WHAT THE TASK REQUIRES: Without including any image, retype the records word for word.

•••

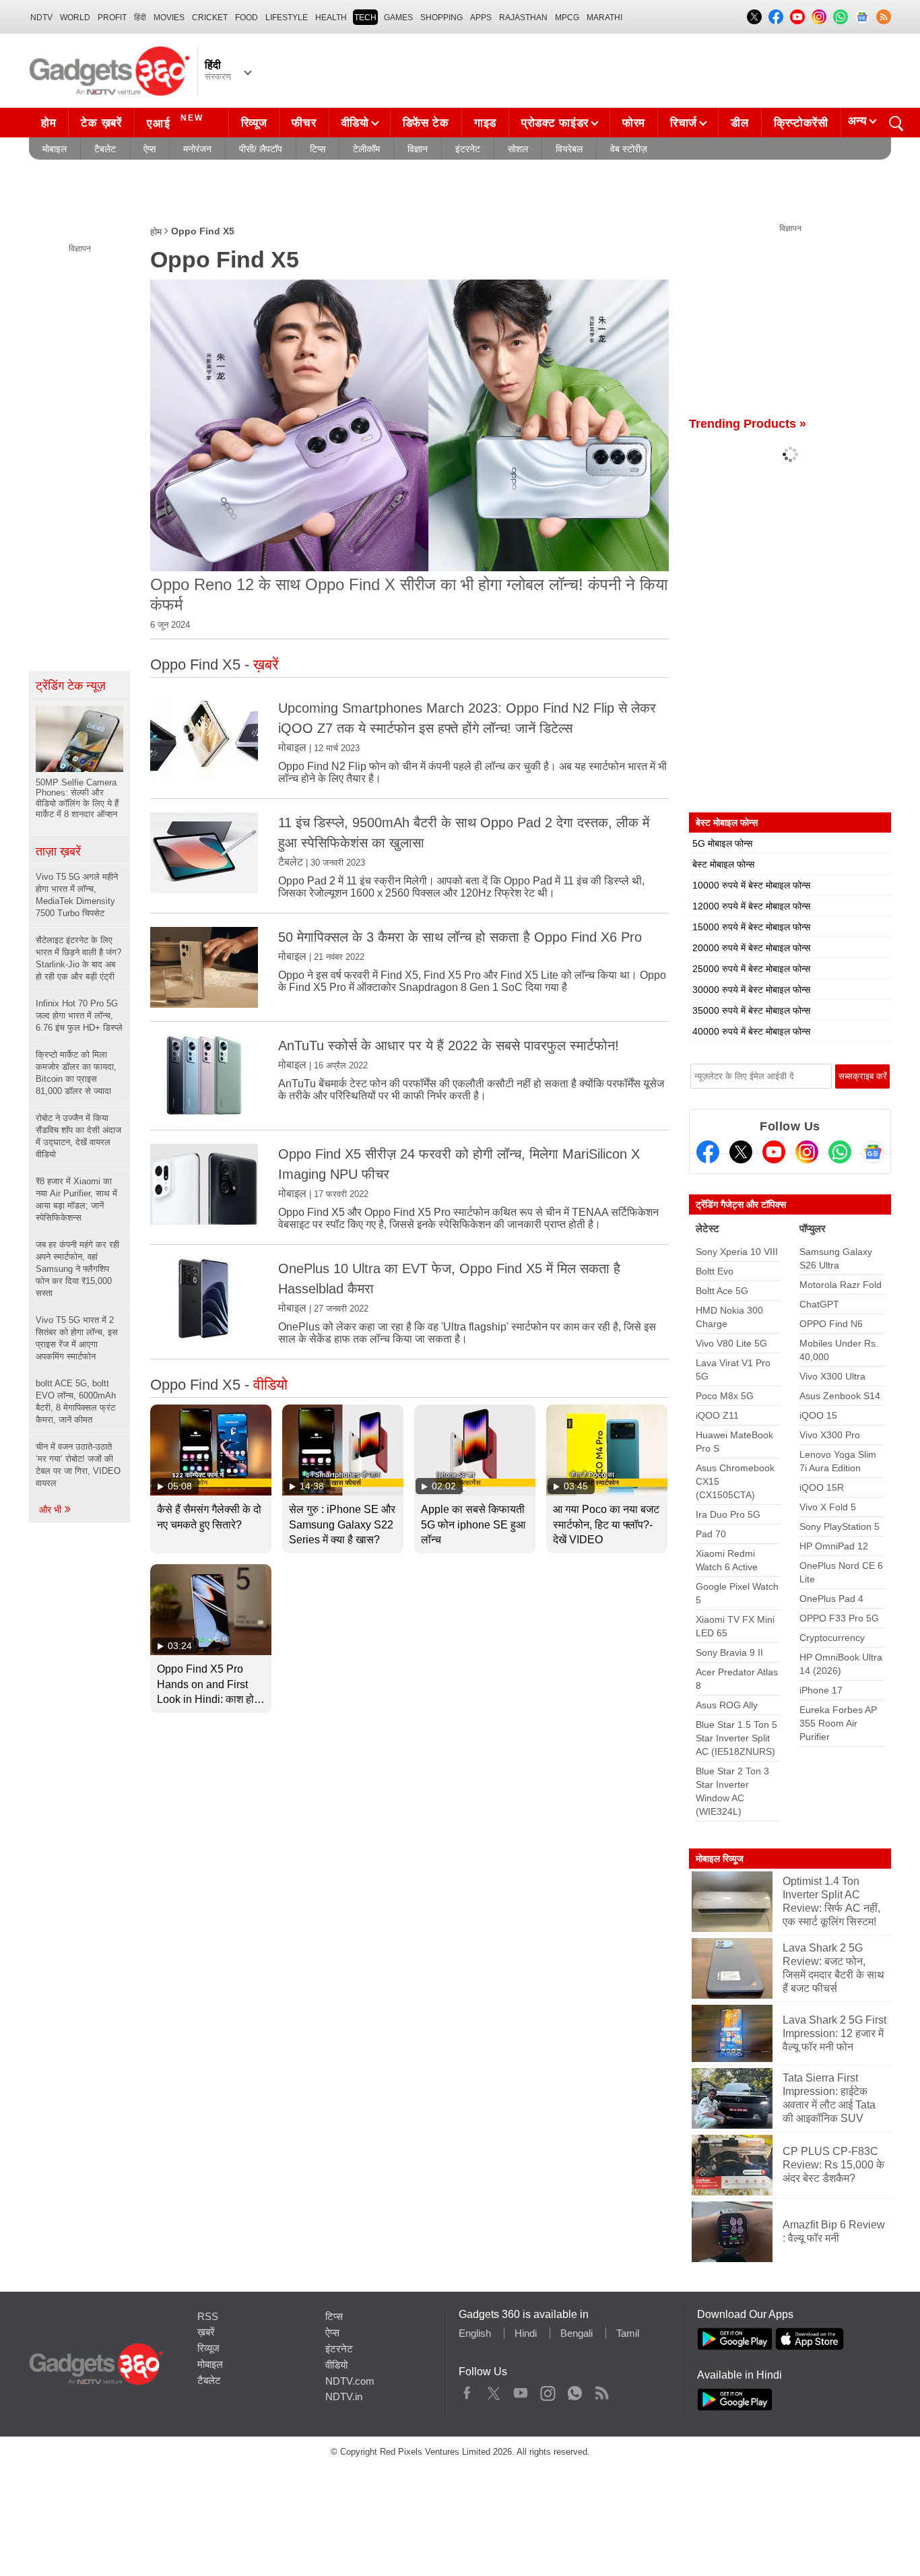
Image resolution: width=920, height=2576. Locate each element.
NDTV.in (343, 2396)
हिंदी (140, 17)
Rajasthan (523, 17)
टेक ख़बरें (101, 123)
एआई (175, 121)
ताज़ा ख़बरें (58, 851)
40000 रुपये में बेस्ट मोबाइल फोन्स (751, 1031)
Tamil (627, 2333)
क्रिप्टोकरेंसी (801, 123)
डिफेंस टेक (426, 123)
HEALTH (331, 17)
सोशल (518, 148)
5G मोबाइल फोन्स (722, 843)
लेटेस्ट (707, 1228)
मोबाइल (54, 148)
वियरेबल (569, 148)
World (75, 17)
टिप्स (317, 148)
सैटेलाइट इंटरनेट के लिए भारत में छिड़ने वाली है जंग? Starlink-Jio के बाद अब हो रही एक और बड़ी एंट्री (78, 958)
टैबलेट (105, 148)
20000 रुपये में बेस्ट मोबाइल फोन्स (751, 947)
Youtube (521, 2390)
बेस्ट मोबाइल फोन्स (723, 864)
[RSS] (883, 16)
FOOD (246, 17)
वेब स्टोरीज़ (628, 148)
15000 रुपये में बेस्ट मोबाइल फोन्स (751, 927)
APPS (481, 17)
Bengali (576, 2333)
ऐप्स (149, 148)
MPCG (567, 17)
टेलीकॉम (366, 148)
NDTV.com (349, 2381)
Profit (112, 17)
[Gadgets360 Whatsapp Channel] (839, 1151)
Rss (601, 2390)
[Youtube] (773, 1151)
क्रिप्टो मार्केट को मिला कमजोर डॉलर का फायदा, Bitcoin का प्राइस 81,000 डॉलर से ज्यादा (76, 1073)
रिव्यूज (254, 123)
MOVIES (169, 17)
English (475, 2333)
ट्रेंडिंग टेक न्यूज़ (71, 686)
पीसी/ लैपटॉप (260, 148)
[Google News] (872, 1151)
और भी (51, 1509)
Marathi (604, 17)
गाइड (485, 123)
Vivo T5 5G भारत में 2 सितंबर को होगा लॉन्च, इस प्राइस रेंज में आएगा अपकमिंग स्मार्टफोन (77, 1338)
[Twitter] (740, 1151)
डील (739, 123)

•••

EXERCISE ANSWER:
Image resolution: width=920, height=2576. Locate each element.
NDTV.in (343, 2396)
हिंदी (140, 17)
Rajasthan (523, 17)
टेक ख़बरें (101, 123)
एआई (175, 121)
ताज़ा ख़बरें (58, 851)
40000 रुपये में बेस्ट मोबाइल फोन्स (751, 1031)
Tamil (627, 2333)
क्रिप्टोकरेंसी (801, 123)
डिफेंस टेक (426, 123)
HEALTH (331, 17)
सोशल (518, 148)
5G मोबाइल फोन्स (722, 843)
लेटेस्ट (707, 1228)
मोबाइल (54, 148)
वियरेबल (569, 148)
World (75, 17)
टिप्स (317, 148)
सैटेलाइट इंटरनेट के लिए भारत में छिड़ने वाली है जंग? Starlink-Jio के बाद अब हो रही एक और बड़ी एंट्री (78, 958)
टैबलेट (105, 148)
20000 रुपये में बेस्ट मोबाइल फोन्स (751, 947)
Youtube (521, 2390)
बेस्ट मोबाइल फोन्स (723, 864)
[RSS] (883, 16)
FOOD (246, 17)
वेब स्टोरीज़ (628, 148)
15000 रुपये में बेस्ट मोबाइल फोन्स (751, 927)
APPS (481, 17)
Bengali (576, 2333)
ऐप्स (149, 148)
MPCG (567, 17)
टेलीकॉम (366, 148)
NDTV.com (349, 2381)
Profit (112, 17)
[Gadgets360 Whatsapp Channel] (839, 1151)
Rss (601, 2390)
[Youtube] (773, 1151)
क्रिप्टो मार्केट को मिला कमजोर डॉलर का फायदा, Bitcoin का प्राइस 81,000 डॉलर से ज्यादा (76, 1073)
रिव्यूज (254, 123)
MOVIES (169, 17)
English (475, 2333)
ट्रेंडिंग टेक न्यूज़ (71, 686)
पीसी/ लैपटॉप (260, 148)
[Google News] (872, 1151)
और भी (51, 1509)
Marathi (604, 17)
गाइड (485, 123)
Vivo T5 5G भारत में 2 सितंबर को होगा लॉन्च, इस प्राइस रेंज में आएगा अपकमिंग स्मार्टफोन (77, 1338)
[Twitter] (740, 1151)
डील (739, 123)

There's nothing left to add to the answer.